Тихо насвистывая, он обвязался линем и налег грудью. Шлюпка на дюжину человек - тяжелая бестия, а эта еще и слажена на совесть. В лучшие годы ему не составило бы труда вытянуть ее на пляж. Сейчас же пришлось глубоко зарыться ногами в песок и тащить изо всех сил.

Возраст, словно демон, проник в самые кости, нашептал слабость и хрупкость. Украл мышцы, силу, быстроту разума. Жалкая награда за выживание, если подумать. Вот доказательство, что жизнь - игра для дураков.

Может, был где-то бог, решивший, что жизнь - штука стоящая, и сделавший ее реальной. Дул на искры, пока не остались одни угольки, сел и подумал: "Стоящая штука, верно? Сделаем - ка еще, побольше!" Но ведь искра мужчины или женщины не должна быть лишь искоркой в темноте.

Он шагал, шлюпка за спиной рывок за рывком покидала волны.

Мышцы помнят лучшие, молодые дни, а если кости жалуются - пусть, и если поутру его охватит ломота... ну, он проклянет наступивший день.

Трудясь спиной к морю, Вуффайн не увидел показавшегося на южном горизонте алого как кровь паруса.

- Управление бросает вызовы, - произнес Бочелен, поднося к свечам вино в хрустальном бокале, - и налагает на нас великие труды, кои мало кто из простецов способен уразуметь. Вы согласны, сир?

- Сам так говорил множество раз, - ответил Клыгрызуб, оглядываясь на Грошвода. - Как ты отметил в "Томе Тирании", писец. Видели, Бочелен, как он записывает каждое мое слово? Я составляю книгу, понимаете ли, сочинение из множества частей, и нынче, этой ночью, вы самолично вошли в историю моего возвышения.

- Как остроумно, сир. - Бочелен поднял кубок в тосте.

- Если ваш компаньон соблаговолит заговорить, тоже достигнет бессмертия на пергаменте моих подвигов... Грошвод, отметь! "Пергамент подвигов!" Мой дар - броские фразы, видите ли, и я неуклонно предоставляю их потомкам. "Предоставляю их потомкам!" Запиши, писец!

- Увы, - вздохнул Бочелен, - таланты Корбала Броча из иной области, за столом он славится лишь скромностью и явным расположением к изысканным блюдам. Не так ли, друг мой?

Корбал Броч поднял взгляд над тарелкой. Облизал сальные губы. - Тела, что я оставил снаружи, должны уже были замерзнуть. Как думаешь, Бочелен?

- Думаю, должны.

Корбал хмыкнул и вернулся к еде.

Клыгрызуб махнул рукой и слуга наполнил его бокал. - Всегда удивлялся, - заявил он, - почему простой народ смотрит на труп с ужасом и отвращением. Признаюсь, лично я нахожу в безжизненной позе некую выразительность.

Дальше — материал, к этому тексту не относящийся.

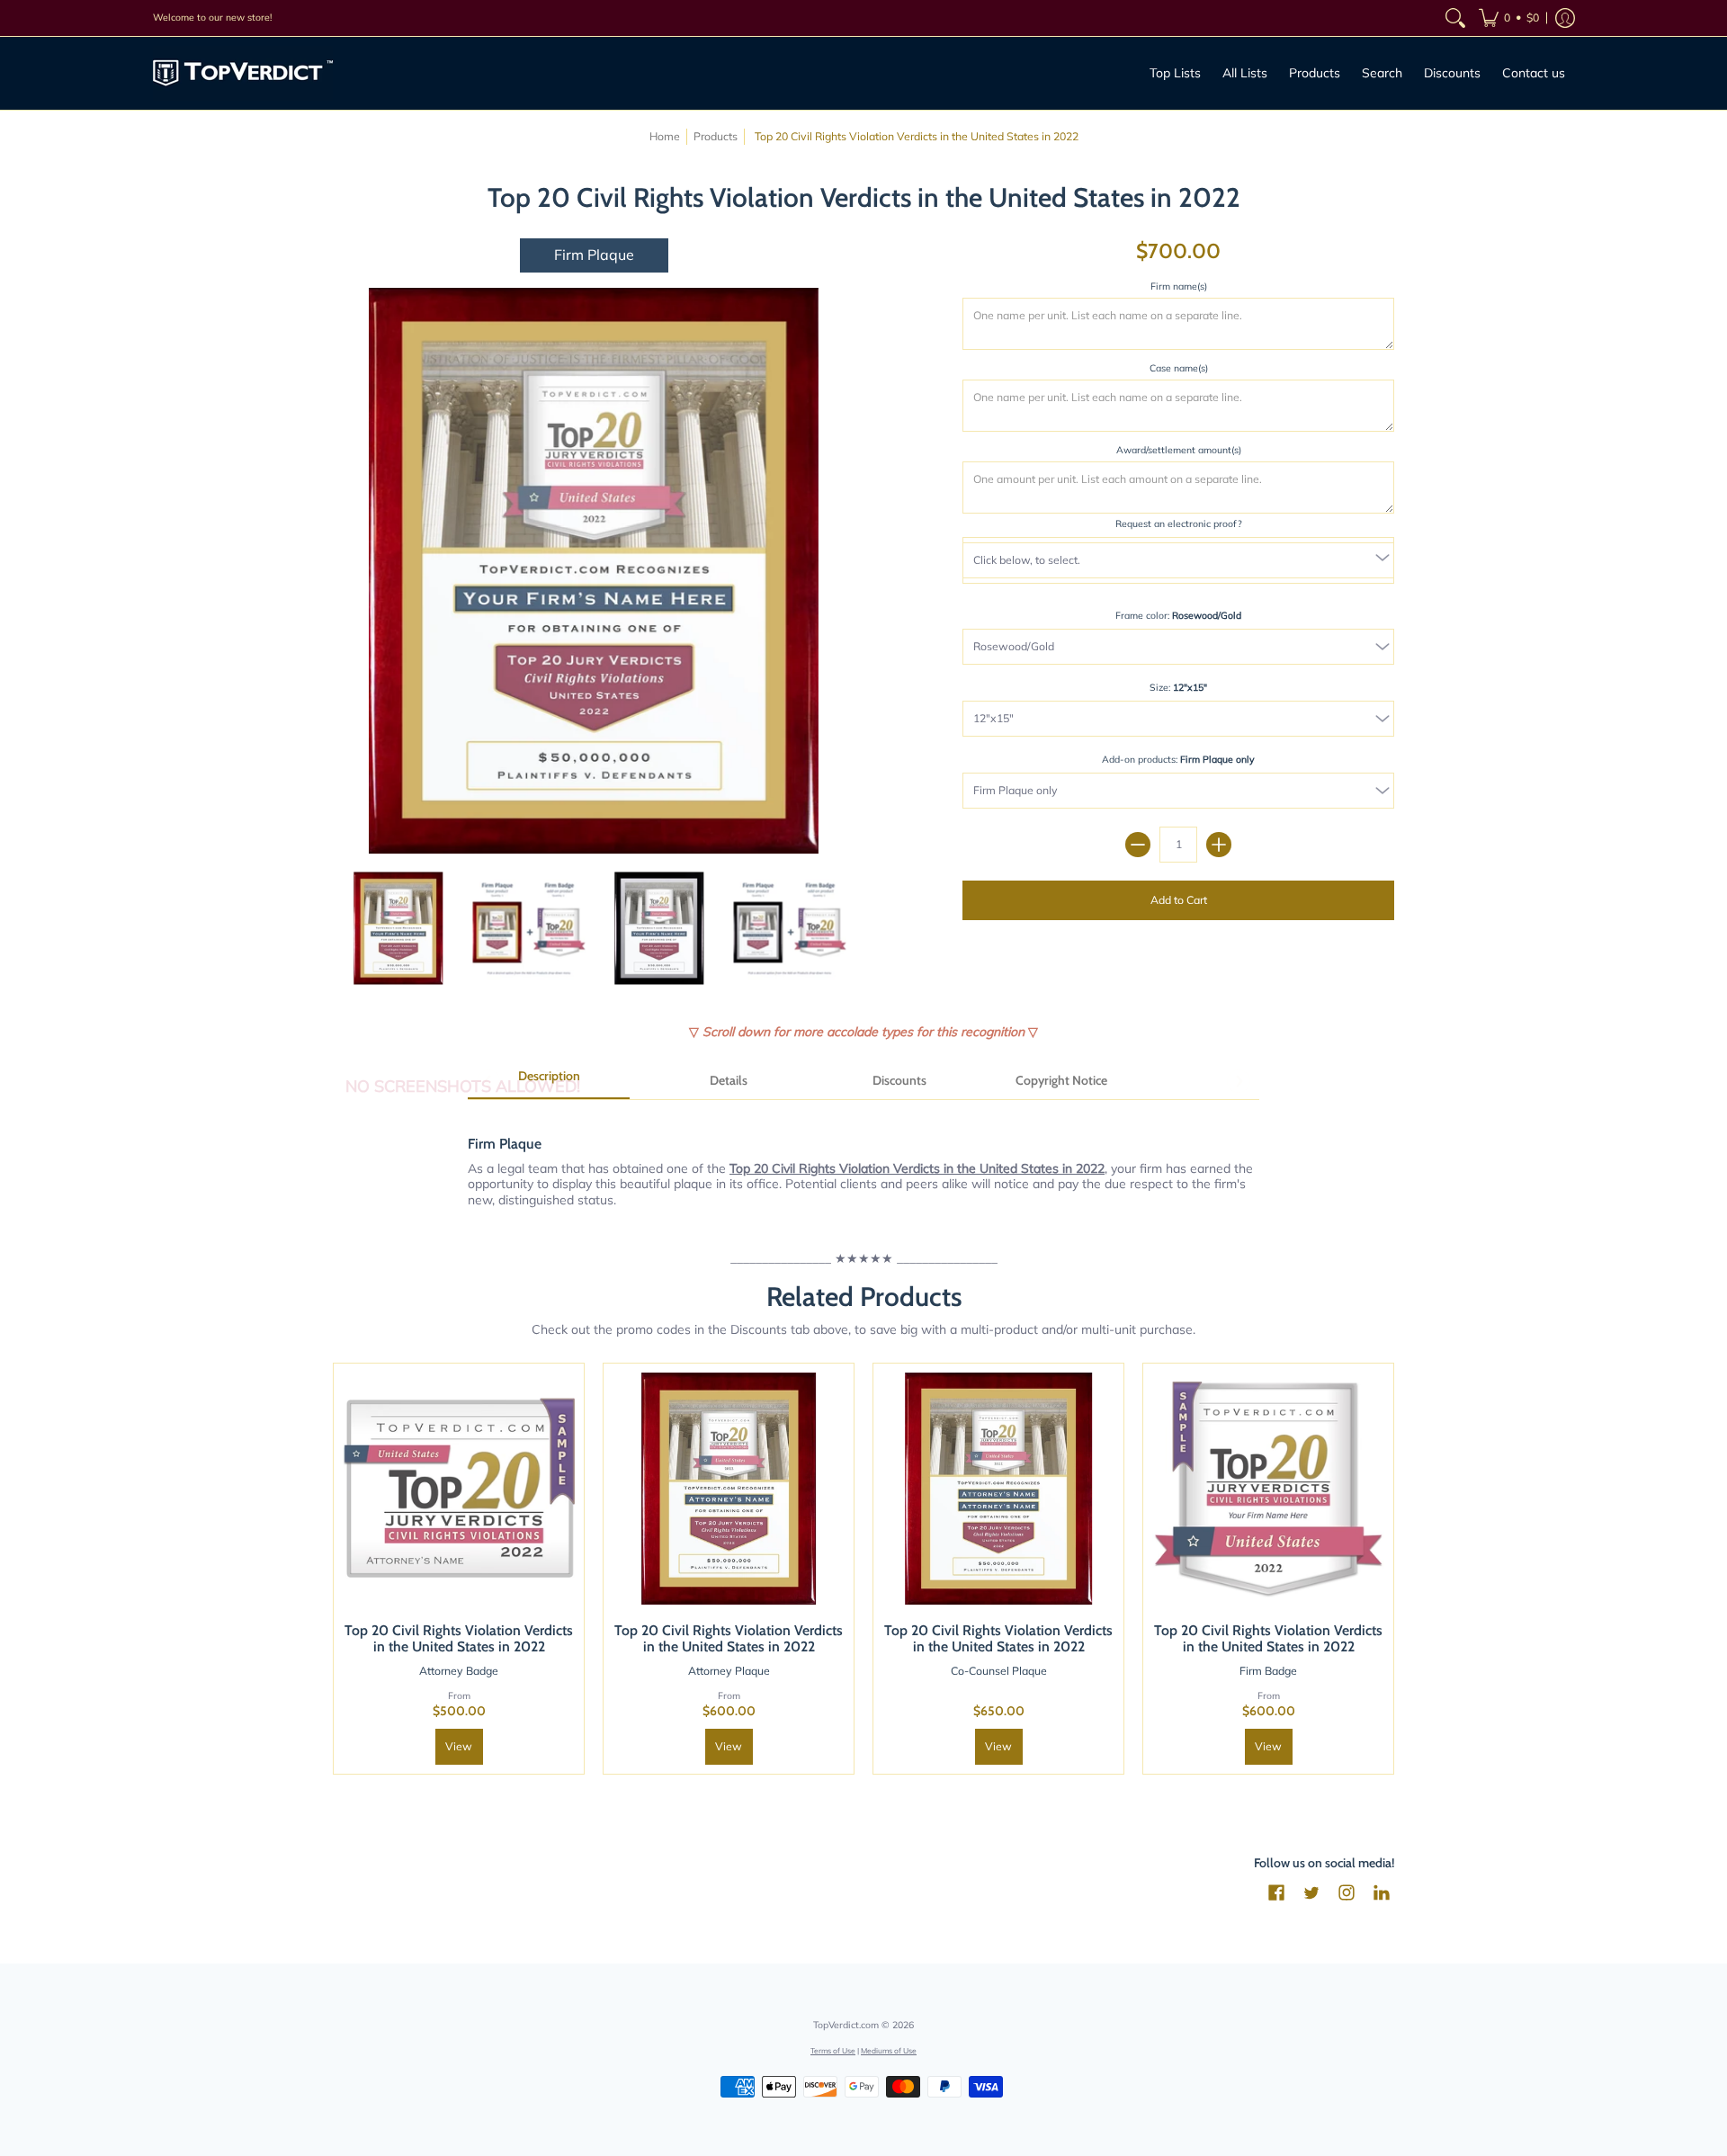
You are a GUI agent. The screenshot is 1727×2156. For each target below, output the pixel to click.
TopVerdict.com (846, 2024)
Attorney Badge (458, 1670)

- Необычайное воззрение, да.

- Точно. Плоть в самых своих безыскусных выражениях.

- Превосходя мирское, она сама становится искусством. Стоит лишь верно оценить потенциал...

- Потенциал, верно. - Клыгрызуб нахмурился. - О каком это вы потенциале, Бочелен?

- Ну, возьмем тела, что вы повесили на крепостной стене. Разве они не символичны? Иначе зачем их выставлять? Трупы - лучший символ авторитета, уверяю вас. Доказательство власти над жизнью и смертью, когда любой вызов лишен смысла, а сопротивление становится бесполезным прыжком в яму для сожжения неудачников.

Пока длилась речь, Клыгрызуб махал руками перед лицом писца, так что Грошводу приходилось отстраняться изо всех сил.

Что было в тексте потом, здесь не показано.